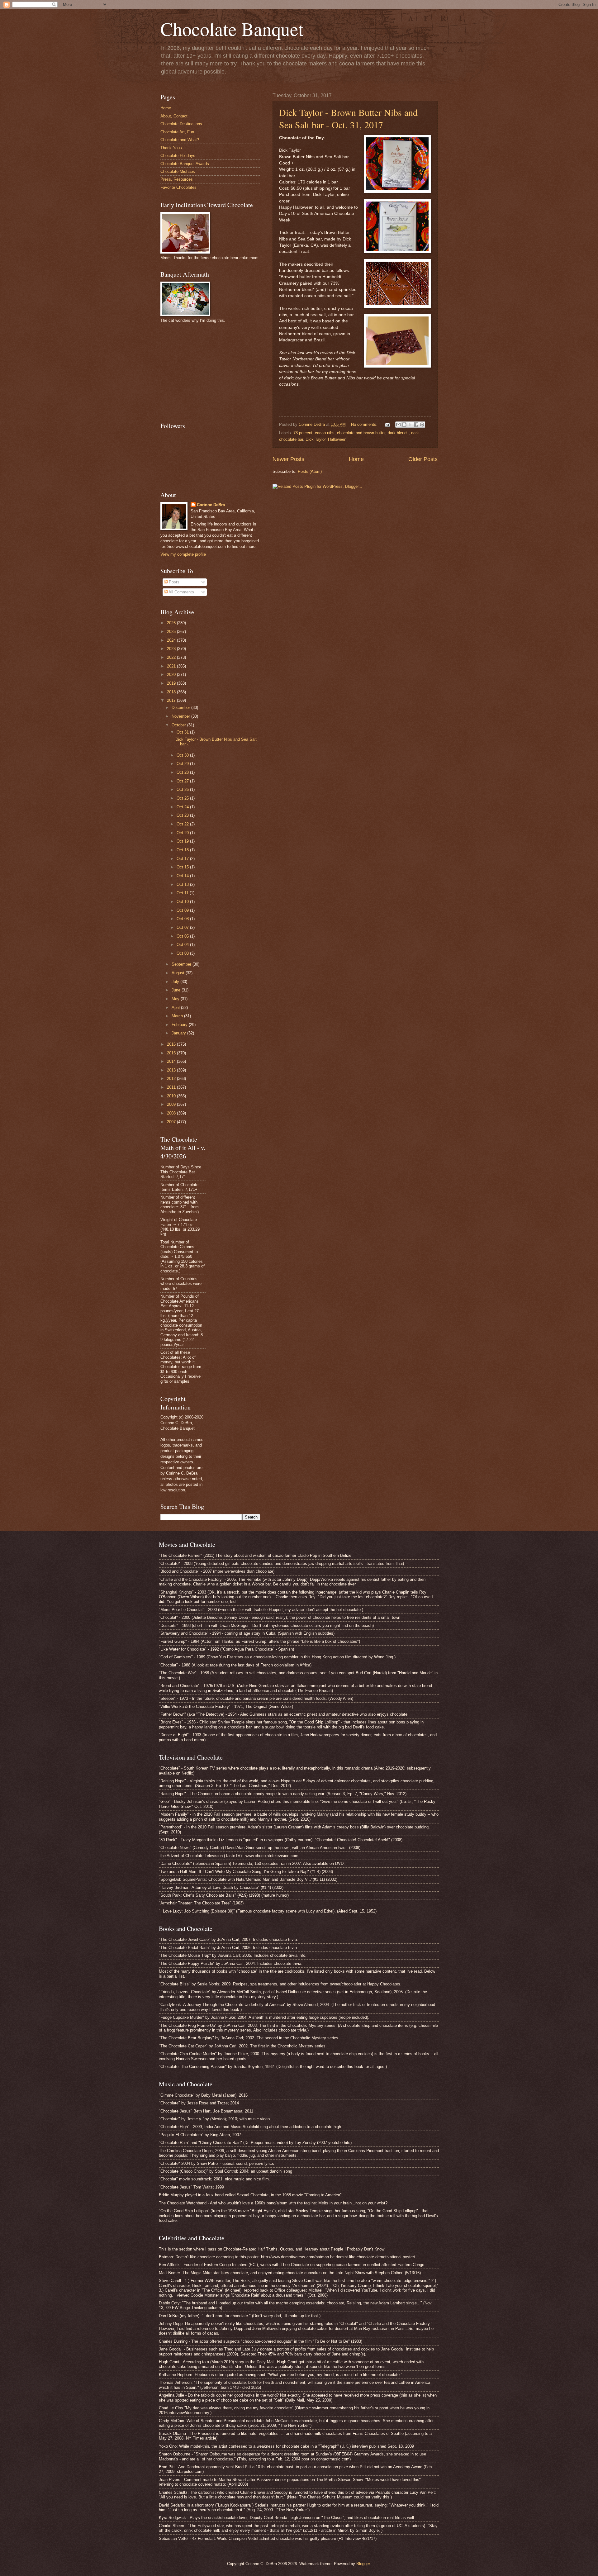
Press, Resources (176, 179)
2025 (172, 631)
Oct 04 (183, 944)
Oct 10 (183, 901)
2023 (172, 648)
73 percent (302, 432)
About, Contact (173, 116)
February (180, 1024)
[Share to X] (410, 424)
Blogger (363, 2563)
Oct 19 (183, 841)
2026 (172, 622)
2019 (172, 683)
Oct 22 (183, 824)
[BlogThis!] (404, 424)
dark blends (398, 432)
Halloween (337, 439)
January (179, 1033)
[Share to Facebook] (416, 424)
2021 (172, 666)
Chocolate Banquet (232, 28)
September (182, 964)
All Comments (181, 592)
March (178, 1016)
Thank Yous (171, 147)
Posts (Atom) (310, 471)
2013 (172, 1070)
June (177, 990)
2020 (172, 674)
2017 (172, 700)
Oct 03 (183, 953)
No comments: (365, 424)
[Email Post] (387, 424)
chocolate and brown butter (361, 432)
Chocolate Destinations (181, 123)
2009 (172, 1104)
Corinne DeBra (211, 504)
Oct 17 (183, 858)
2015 (172, 1053)
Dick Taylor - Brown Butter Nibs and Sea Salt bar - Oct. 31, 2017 (348, 118)
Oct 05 (183, 936)
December (181, 707)
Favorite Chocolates (178, 187)
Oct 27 (183, 781)
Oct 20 (183, 832)
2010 (172, 1096)
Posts (173, 582)
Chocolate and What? (179, 139)
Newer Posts (288, 459)
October (179, 725)
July (176, 981)
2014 (172, 1061)
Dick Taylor (315, 439)
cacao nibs (325, 432)
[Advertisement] (207, 372)
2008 (172, 1113)
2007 (172, 1121)
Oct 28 (183, 772)
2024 (172, 640)
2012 (172, 1078)
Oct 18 (183, 850)
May (176, 998)
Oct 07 (183, 927)
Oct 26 (183, 789)
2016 (172, 1044)
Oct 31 (183, 732)
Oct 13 (183, 884)
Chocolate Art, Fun (177, 132)
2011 (172, 1087)
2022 (172, 657)
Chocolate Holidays (177, 155)
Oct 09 (183, 910)
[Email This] (398, 424)
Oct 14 (183, 875)
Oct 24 (183, 807)
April (176, 1007)
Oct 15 (183, 867)
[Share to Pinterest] (422, 424)
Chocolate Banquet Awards (184, 163)
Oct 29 (183, 763)
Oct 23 (183, 815)
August (179, 973)
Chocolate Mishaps (177, 171)
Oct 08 (183, 918)
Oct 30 (183, 755)
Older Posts (423, 459)
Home (356, 459)
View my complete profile (183, 554)
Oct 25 (183, 798)
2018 (172, 692)
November (181, 716)
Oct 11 (183, 893)
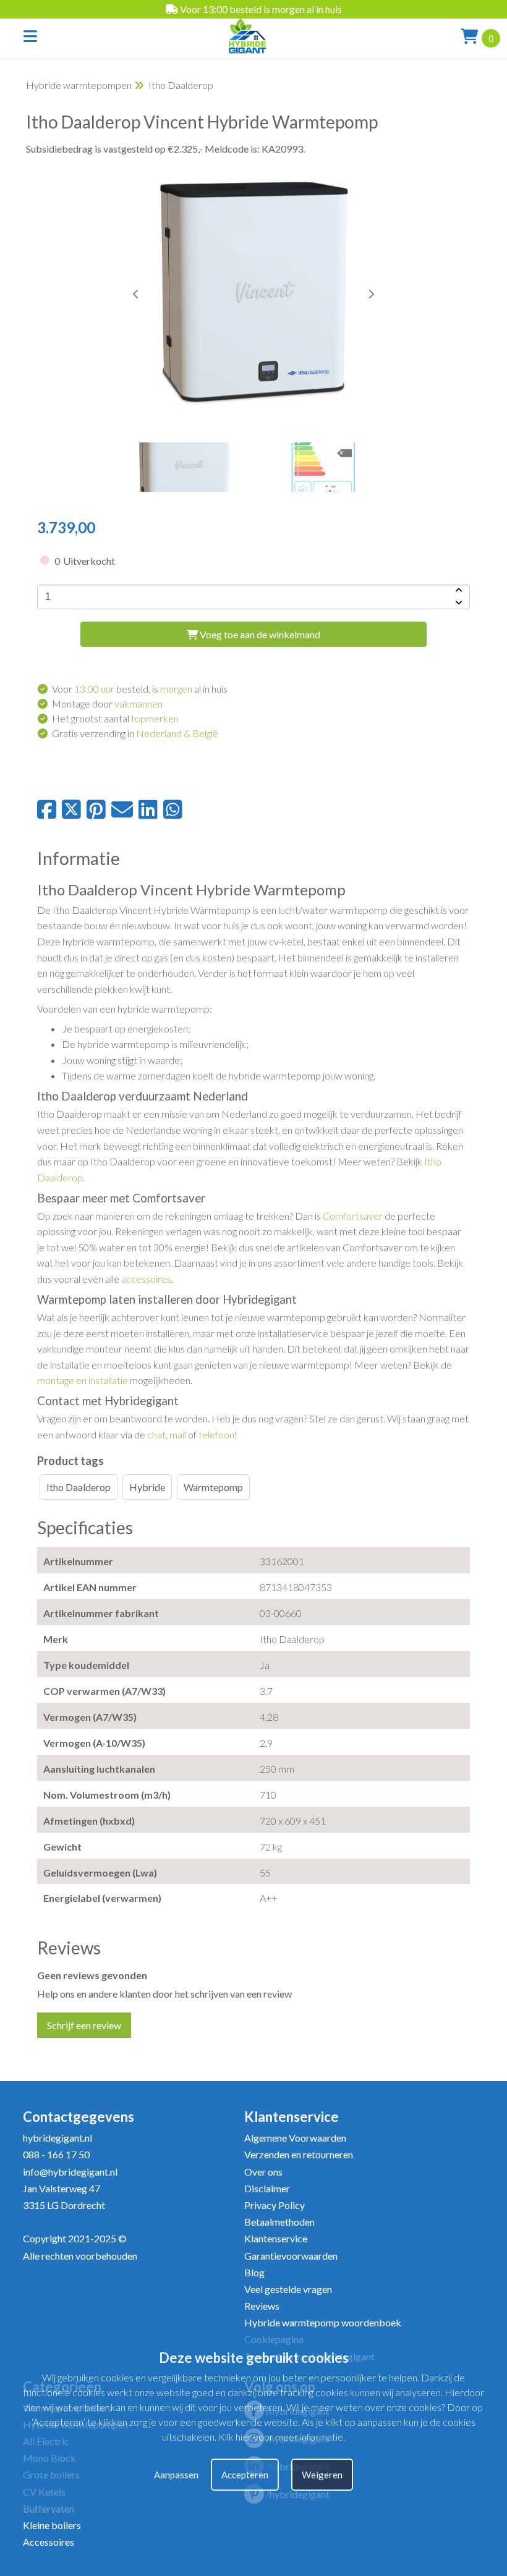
:::::
**TASK PROMPT**: Return all the entries word for word, but omit any pictures they contain.

**ANSWER BOX**:
Press, Resources (176, 179)
2025 (172, 631)
Oct 04 (183, 944)
Oct 10 (183, 901)
2023 (172, 648)
73 percent (302, 432)
About, Contact (173, 116)
February (180, 1024)
[Share to X] (410, 424)
Blogger (363, 2563)
Oct 19 (183, 841)
2026 (172, 622)
2019 (172, 683)
Oct 22 (183, 824)
[BlogThis!] (404, 424)
dark blends (398, 432)
Halloween (337, 439)
January (179, 1033)
[Share to Facebook] (416, 424)
2021 (172, 666)
Chocolate Banquet (232, 28)
September (182, 964)
All Comments (181, 592)
March (178, 1016)
Thank Yous (171, 147)
Posts (Atom) (310, 471)
2013 (172, 1070)
June (177, 990)
2020 (172, 674)
2017 (172, 700)
Oct 03 (183, 953)
No comments: (365, 424)
[Email Post] (387, 424)
chocolate and brown butter (361, 432)
Chocolate Destinations (181, 123)
2009 (172, 1104)
Corinne DeBra (211, 504)
Oct 17 (183, 858)
2015 (172, 1053)
Dick Taylor - Brown Butter Nibs and Sea Salt bar - Oct. 31, 2017 (348, 118)
Oct 05 (183, 936)
December (181, 707)
Favorite Chocolates (178, 187)
Oct 27 (183, 781)
Oct 20 (183, 832)
2010 (172, 1096)
Posts (173, 582)
Chocolate and What? (179, 139)
Newer Posts (288, 459)
October (179, 725)
July (176, 981)
2014 (172, 1061)
Dick Taylor (315, 439)
cacao nibs (325, 432)
[Advertisement] (207, 372)
2008 (172, 1113)
2007 (172, 1121)
Oct 28 (183, 772)
2024 (172, 640)
2012 (172, 1078)
Oct 18 (183, 850)
May (176, 998)
Oct 07 (183, 927)
Oct 26 (183, 789)
2016 (172, 1044)
Oct 31 (183, 732)
Oct 13 (183, 884)
Chocolate Art, Fun (177, 132)
2011 (172, 1087)
2022 (172, 657)
Chocolate Holidays (177, 155)
Oct 09 (183, 910)
[Email This] (398, 424)
Oct 14 (183, 875)
Oct 24 (183, 807)
April (176, 1007)
Oct 15 (183, 867)
[Share to Pinterest] (422, 424)
Chocolate Banquet Awards (184, 163)
Oct 29 (183, 763)
Oct 23 (183, 815)
August (179, 973)
Chocolate Mishaps (177, 171)
Oct 08 (183, 918)
Oct 30 (183, 755)
Older Posts (423, 459)
Home (356, 459)
View my complete profile (183, 554)
Oct 25 (183, 798)
2018 (172, 692)
November (181, 716)
Oct 11 (183, 893)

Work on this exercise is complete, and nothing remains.